Like many government computer systems, the U.S. federal information technology (IT) procurement model is slow, outdated, and long overdue for a reboot. 1 As the largest single purchaser of code, 2 in fiscal year (FY) 2010 the Federal Government spent more than $77.1 billion on IT procurement, and that number is projected to grow higher by the close of 2011. 3 This is not a recent trend. Over the past decade, federal IT spending has swelled nearly seventy percent, up from $45.6 billion in 2001, 4 for a total bill of more than $500 billion. 5 This growth is partially a result of the unfortunate fact that as few as nine percent of projects are delivered on budget and on time. 6 The Government Accountability Office (GAO) reports that roughly forty-eight percent of all IT projects must be rebaselined, 7 and of those rebaselined projects, fifty-one percent must be rebaselined a second time. 8
Compounding the problem, end users fail entirely to use nearly forty-five percent of features procured and rarely use another nineteen percent of those features. 9 Thus, purchasing agencies ultimately utilize only about one-third of all features paid for by American tax dollars. 10 In the end, nearly forty-five percent of federally procured software features ultimately fail to meet the user’s needs. 11 It is therefore no surprise that the Secretary of the Department of Defense (DoD) Robert Gates called federal IT procurement “baroque.” 12 Too often IT procurement requirements are crafted with the input of neither end-users nor product developers. 13 As Office of Management Budget (OMB) Director Peter R. Orszag noted, federal IT projects cost more than they should, take longer than they should, and often fail to meet agency needs. 14 Today’s federal regulations shackle government agencies to outdated project management practices and prevent them from harnessing the true power of IT innovations, which have far outpaced the laws that govern them. 15
To better embrace innovation and respond to changing organizational needs, the Government must embrace a two-pronged approach involving both regulatory reform and top-down support for best-practices education to empower IT-procuring agencies to pursue more agile software development methods.

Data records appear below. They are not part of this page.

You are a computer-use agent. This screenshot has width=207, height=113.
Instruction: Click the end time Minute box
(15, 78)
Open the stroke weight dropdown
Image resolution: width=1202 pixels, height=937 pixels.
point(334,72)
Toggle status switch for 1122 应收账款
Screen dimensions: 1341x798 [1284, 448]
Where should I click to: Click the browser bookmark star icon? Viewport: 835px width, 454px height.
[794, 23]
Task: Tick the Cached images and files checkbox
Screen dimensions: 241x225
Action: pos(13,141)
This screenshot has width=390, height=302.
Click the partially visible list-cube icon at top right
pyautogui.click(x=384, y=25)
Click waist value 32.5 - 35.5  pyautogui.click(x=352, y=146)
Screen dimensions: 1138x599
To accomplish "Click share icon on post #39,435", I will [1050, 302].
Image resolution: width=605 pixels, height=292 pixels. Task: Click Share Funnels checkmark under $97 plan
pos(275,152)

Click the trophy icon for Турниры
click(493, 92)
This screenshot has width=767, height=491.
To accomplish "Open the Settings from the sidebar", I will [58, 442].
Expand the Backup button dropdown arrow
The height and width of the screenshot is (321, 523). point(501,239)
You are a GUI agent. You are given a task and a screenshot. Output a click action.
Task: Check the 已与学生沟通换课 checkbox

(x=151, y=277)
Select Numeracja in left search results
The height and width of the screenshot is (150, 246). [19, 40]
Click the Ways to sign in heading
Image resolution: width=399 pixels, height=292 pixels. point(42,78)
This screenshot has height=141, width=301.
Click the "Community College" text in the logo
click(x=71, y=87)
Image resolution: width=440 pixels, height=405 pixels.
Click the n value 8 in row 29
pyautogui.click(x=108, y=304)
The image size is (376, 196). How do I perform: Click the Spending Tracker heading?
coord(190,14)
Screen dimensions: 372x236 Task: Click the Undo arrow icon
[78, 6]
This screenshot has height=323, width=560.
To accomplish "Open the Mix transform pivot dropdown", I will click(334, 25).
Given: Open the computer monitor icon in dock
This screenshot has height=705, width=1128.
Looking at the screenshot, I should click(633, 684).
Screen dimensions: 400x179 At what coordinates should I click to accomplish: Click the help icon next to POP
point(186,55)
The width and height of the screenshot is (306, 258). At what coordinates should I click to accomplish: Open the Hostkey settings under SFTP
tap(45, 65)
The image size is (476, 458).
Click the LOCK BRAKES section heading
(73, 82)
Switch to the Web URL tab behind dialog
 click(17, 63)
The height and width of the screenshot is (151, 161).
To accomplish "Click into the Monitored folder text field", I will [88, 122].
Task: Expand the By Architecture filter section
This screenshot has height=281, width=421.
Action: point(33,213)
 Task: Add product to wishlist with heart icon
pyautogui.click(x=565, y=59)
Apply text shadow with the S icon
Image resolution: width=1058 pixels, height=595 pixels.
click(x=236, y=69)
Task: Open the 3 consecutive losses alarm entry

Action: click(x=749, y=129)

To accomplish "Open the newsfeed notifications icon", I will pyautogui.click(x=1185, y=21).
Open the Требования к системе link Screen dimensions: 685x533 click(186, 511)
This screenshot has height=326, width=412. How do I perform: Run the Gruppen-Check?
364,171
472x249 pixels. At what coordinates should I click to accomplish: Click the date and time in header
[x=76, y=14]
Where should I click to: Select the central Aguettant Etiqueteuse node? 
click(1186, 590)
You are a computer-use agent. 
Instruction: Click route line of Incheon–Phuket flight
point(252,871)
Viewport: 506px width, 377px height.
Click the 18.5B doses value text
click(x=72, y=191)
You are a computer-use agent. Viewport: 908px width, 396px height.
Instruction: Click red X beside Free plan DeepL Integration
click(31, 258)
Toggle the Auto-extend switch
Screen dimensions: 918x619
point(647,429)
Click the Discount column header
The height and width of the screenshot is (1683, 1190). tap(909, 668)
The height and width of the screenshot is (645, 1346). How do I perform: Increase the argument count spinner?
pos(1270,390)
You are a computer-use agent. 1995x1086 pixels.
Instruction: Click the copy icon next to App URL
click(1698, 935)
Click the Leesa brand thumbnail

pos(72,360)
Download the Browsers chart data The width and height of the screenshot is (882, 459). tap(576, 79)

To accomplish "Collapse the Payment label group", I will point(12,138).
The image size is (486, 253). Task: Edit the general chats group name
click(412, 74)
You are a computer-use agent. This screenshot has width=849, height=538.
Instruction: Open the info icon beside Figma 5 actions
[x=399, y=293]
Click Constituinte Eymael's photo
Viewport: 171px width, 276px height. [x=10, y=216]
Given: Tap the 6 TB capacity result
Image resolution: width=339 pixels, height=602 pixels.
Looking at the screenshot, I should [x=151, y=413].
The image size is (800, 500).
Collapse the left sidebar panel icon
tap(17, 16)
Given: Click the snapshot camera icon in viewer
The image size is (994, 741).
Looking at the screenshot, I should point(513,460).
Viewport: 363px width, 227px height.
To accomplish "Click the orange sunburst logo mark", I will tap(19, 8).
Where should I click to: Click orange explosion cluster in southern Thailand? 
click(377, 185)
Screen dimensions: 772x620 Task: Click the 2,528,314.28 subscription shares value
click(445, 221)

By requiring that detailed specifications be outlined at the onset of the process, government procurement regulations encourage the less flexible, waterfall development techniques, rather than the more modern, agile development approaches used by the private sector today. 16 While most prior attempts to reform federal IT procurement focused solely on statutory changes, 17 this Note proposes more modern project management practices and argues for top-down reform on both a regulatory and a human level.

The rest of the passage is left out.